At the time when the Romans arrived in England, much of northern England was inhabited by the Brigantes, though the Cumbrian highland area was inhabited by the Carvetii, who were possibly a tribe within the larger Brigantes group. Another tribe named the Setantii has also been hypothesized based on the name of a Roman era port near the mouth of the River Wyre, called Portus Setantiorum, and they were possibly also Brigantes, if they existed.

The remains of Roman forts exist at Burscough, Manchester, Lancaster, Over Burrow, Ribchester, Kirkham and Castleshaw. A number of Roman roads are known to have existed including one between Manchester and Carlisle, via Ribchester and Burrow. It is thought that a cluster of Romano-British farmsteads existed to the east of Burnley

The land that would become the ancient county of Lancashire had been part of the Kingdom of Northumbria. The River Mersey, and further east, its tributary the River Tame, was considered the border with Mercia. The Anglo-Saxon Chronicle records that in 923, Edward the Elder brought an army to Mercia and ordered the repair of the defences at Manchester in Northumbria. It seems that from this time the area south of the Ribble became associated with Mercia.

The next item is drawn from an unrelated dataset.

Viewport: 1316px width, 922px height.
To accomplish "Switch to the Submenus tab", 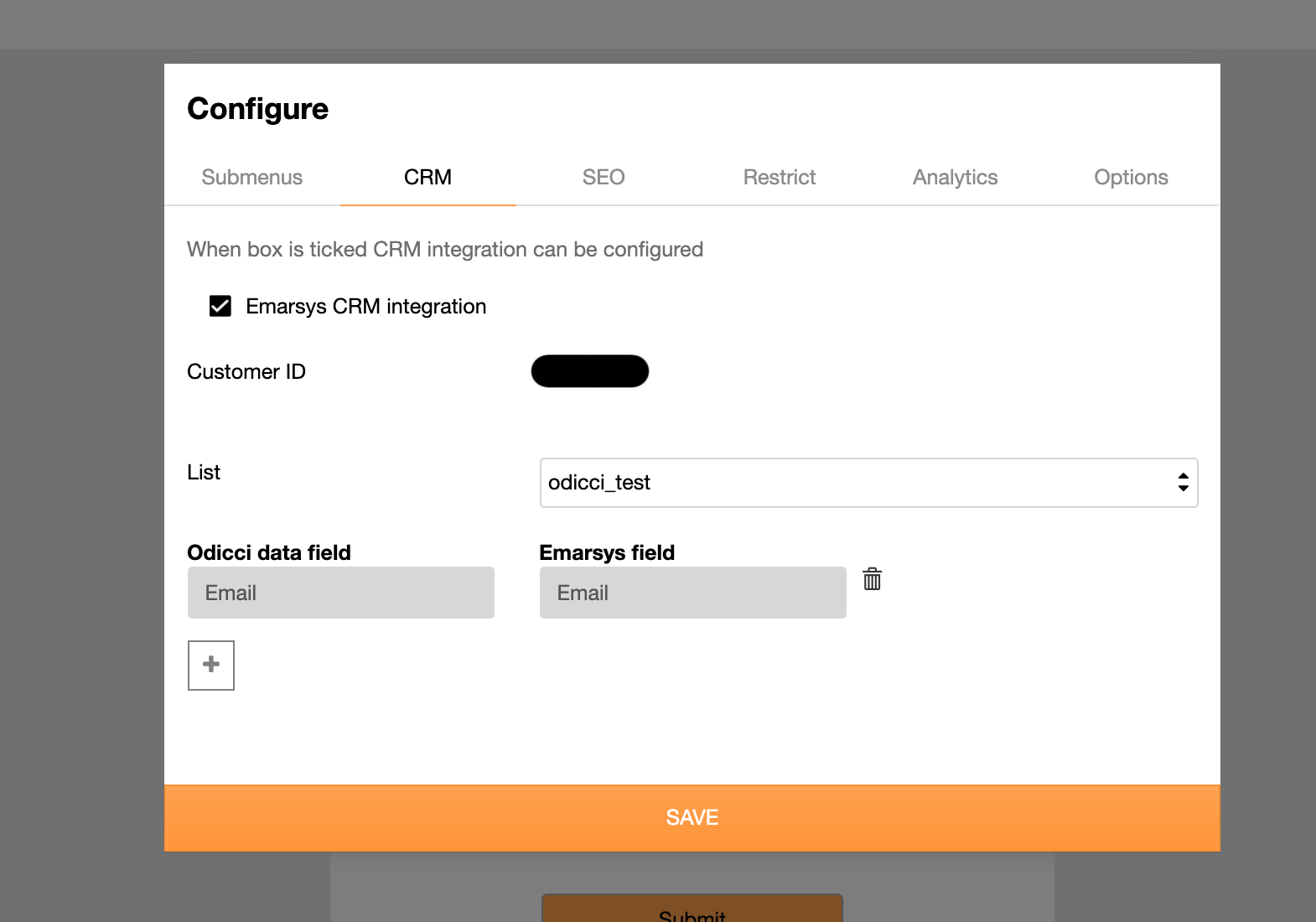I will click(251, 178).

After the Norman Conquest, William the Conqueror gave to Roger de Poitou, lands spanning eight ancient counties, which included the area between the River Ribble and the Mersey and Amounderness. However, by the time of the Domesday survey, most of his lands are recorded to be under the king's control. In the Domesday Book, some of its lands had been treated as part of Yorkshire. The area in between the Rivers Mersey and Ribble (referred to in the Domesday Book as "Inter Ripam et Mersam") formed part of the returns for Cheshire. Although some have taken this to mean that, at this time, south Lancashire was part of Cheshire, it is not clear that this was the case, and more recent research indicates that the boundary between Cheshire and what was to become Lancashire remained the river Mersey. South of the Ribble was surveyed as six hundreds: Blackburn, Derby, Leyland, Newton, Salford and Warrington. The entries are brief, and unusually intermix the Anglo-Saxon hide with the Danelaw carucate as units of measurement. The entries for the north, consist of little more than lists of manors. Amounderness appears as a district, apparently stretching inland to the River Hodder, the hundred is thought to have been created shortly afterwards. Lonsdale was also not recorded as a hundred, the name only appears apparently as a manor attached to Cockerham.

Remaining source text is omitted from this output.